A Historic Ghost Story

Among the treasures Gossips recently inherited is a booklet published in 1987 on the occasion of the sesquicentennial of the Town of Greenport. It was prepared by the Greenport Historical Society, and it is a goldmine of information and lore about the area surrounding Hudson that seceded from the city in 1837. One story, which is particularly appealing, has to do with Hudson Bush Farm. Readers who have visited Hudson Bush Farm, attended a party or fundraiser there, or toured the spectacular gardens on a Garden Conservancy Open Day may never have realized that this splendid early house was once believed to be haunted.

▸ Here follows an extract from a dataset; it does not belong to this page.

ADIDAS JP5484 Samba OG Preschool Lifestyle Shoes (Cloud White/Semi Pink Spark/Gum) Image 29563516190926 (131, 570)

Here is the story, as it appeared in Greenport: The Forgotten Town.

Photo: Rural Intelligence
In Greenport there is an old house long suspected of being haunted. Known years ago as "Hudson Bush," it was the home of Henry I. Van Rensselaer, one of the landed gentry of his day. "Young Harry," as he was called, was a colonel in the Revolutionary Army where he served with pride and distinction.
When he returned from the wars, he took up his former aristocratic life, entertaining many people, a custom in those princely homes where there were many servants. Since he retired early, at 9 p.m. he handed each guest a tallow dip which served as a hint that it was bedtime. Later, he would return to his handsome dining room in his dressing gown and pour three glasses of Madeira wine which he would then drink, voicing three solitary toasts: "To my Country!" "To General Washington!" "To Harry Van Rensselaer!"
Years afterward, the house was said to be haunted, and no one would live there. Then a brave man rented it. After staying two nights without incident, he planned to bring his family. The third night as he sat before the fireplace alone, the door at one end of the broad hall began to rattle. When he went to see who was there, the door at the other end took up the clatter. Then the whole parlor and finally the rest of the house shivered ominously. The man was so frightened that he went all the way to Hudson and spent the night.
The next day he complained to the landlord who said, "Oh, that was only old Col. Harry. He wants his nightcap!" He explained about the three glasses of wine, and the tenant agreed to try to appease the ghost. That night, he set out three glasses of claret, but the rattling was repeated, and he ran out, sleeping all night in the barn. Again he contacted the landlord and told him about the claret. "Oh no!" said this host, "He wouldn't want claret. Only Madeira will do." That night, the tenant tried again, using Madeira wine for the toasts, and the rattling was not heard. It seems that the ghost of old Harry was finally satisfied.